XML 28 R16.htm IDEA: XBRL DOCUMENT v3.22.2.2
Common Stock
6 Months Ended
Jun. 30, 2022
Equity [Abstract]  
Common Stock

9. Common Stock

On June 16, 2021, the Company filed a certificate of amendment to its restated certificate of incorporation which increased the authorized number of shares of common stock from 150,000,000 shares of $0.001 par value common stock to 300,000,000 shares of common stock.

Each share of common stock entitles the holder to one vote on all matters submitted to a vote of the Company’s stockholders. Common stockholders are entitled to receive dividends, as may be declared by the Company’s board of directors, if any, subject to the preferential dividend rights of the preferred stock. As of June 30, 2022 and December 31, 2021, no dividends had been declared.

On January 6, 2021, the Company entered into a securities purchase agreement with certain institutional investors, pursuant to which the Company issued and sold, in a registered direct offering (the “Offering”), an aggregate of 32,630,983 shares of common stock, $0.001 par value per share, at a purchase price per share of $1.10 (the “Shares”). The aggregate gross proceeds of the Offering were $35,894, before deducting $2,887 of fees payable to the placement agent and other offering expenses payable by the Company. The Offering closed on January 8, 2021.

Between January 1, 2021 and January 28, 2021, the Company issued and sold an aggregate 7,174,993 shares of its common stock pursuant to its sales agreement with JonesTrading Institutional Services LLC (“JonesTrading”), resulting in gross proceeds of $9,658, before deducting expenses of $290. The Company terminated its sales agreement with Jones Trading in January 2021.

On January 29, 2021, the Company entered into a Capital on Demand™ Sales Agreement (the “ATM Sales Agreement”) with JonesTrading and William Blair & Company, L.L.C. (“William Blair” and, collectively with JonesTrading, the “Agents”), pursuant to which the Company may offer and sell shares of its common stock having an aggregate offering price of up to $30,000 from time to time through or to the Agents (the “ATM Offering”). During the year ended December 31, 2021, the Company issued and sold an aggregate of 5,225,406 shares of its common stock pursuant to the ATM Sales Agreement, resulting in gross proceeds of $10,922 before deducting expenses of $329. There were no sales under the ATM Sales Agreement during the six months ended June 30, 2022. Pursuant to a prospectus relating to the ATM Sales Agreement filed by the Company with the SEC on June 21, 2022, the Company may offer and sell shares of its common stock having an aggregate offering price of up to $14,024,100 under the ATM Sales Agreement.

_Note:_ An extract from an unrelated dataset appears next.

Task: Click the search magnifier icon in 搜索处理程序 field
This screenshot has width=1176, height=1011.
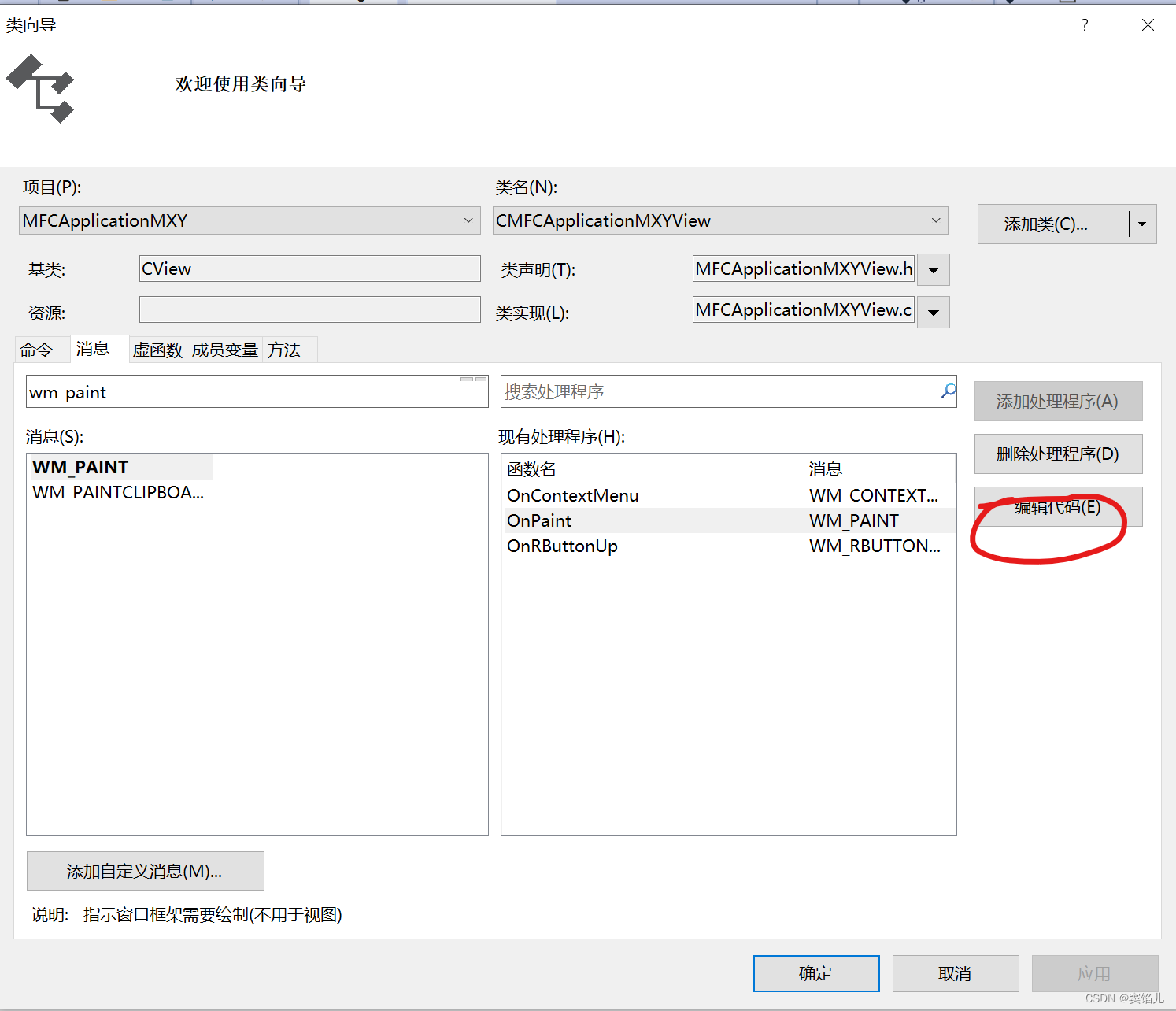Action: coord(946,391)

During the year ended December 31, 2021, the Company issued and sold an aggregate of 1,375,000 shares of its common stock to Lincoln Park Capital, LLC pursuant to a purchase agreement entered into between Lincoln Park Capital, LLC and the Company in September 2020, resulting in gross proceeds of $2,614. There were no sales under the purchase agreement during the six months ended June 30, 2022.

On April 2, 2019, the Company issued and sold in a private placement an aggregate of (i) 11,838,582 units, consisting of 11,838,582 shares of its common stock and associated warrants, or the common warrants, to purchase an aggregate of 11,838,582 shares of common stock, for a combined price of $2.01 per unit and (ii) 1,096,741 units, consisting of (a) pre-funded warrants to purchase 1,096,741 shares of our common stock and (b) associated common warrants to purchase 1,096,741 shares of common stock, for a combined price of $2.01 per unit. The pre-funded warrants had an exercise price of $0.01 per share and had no expiration. In July 2019, all outstanding pre-funded warrants were exercised for 1,096,741 shares of common stock. At June 30, 2022 there were warrants outstanding to purchase 12,935,323 shares of common stock with an exercise price of $2.00 per share.

The Company has assessed the warrants for appropriate equity or liability classification and determined the warrants are freestanding instruments that do not meet the definition of a liability pursuant to ASC 480 and do not meet the definition of a derivative pursuant to ASC 815. The warrants are indexed to the Company’s common stock and meet all other conditions for equity classification under ASC 480 and ASC 815. Accordingly, the warrants are classified as equity and accounted for as a component of additional paid-in capital at the time of issuance.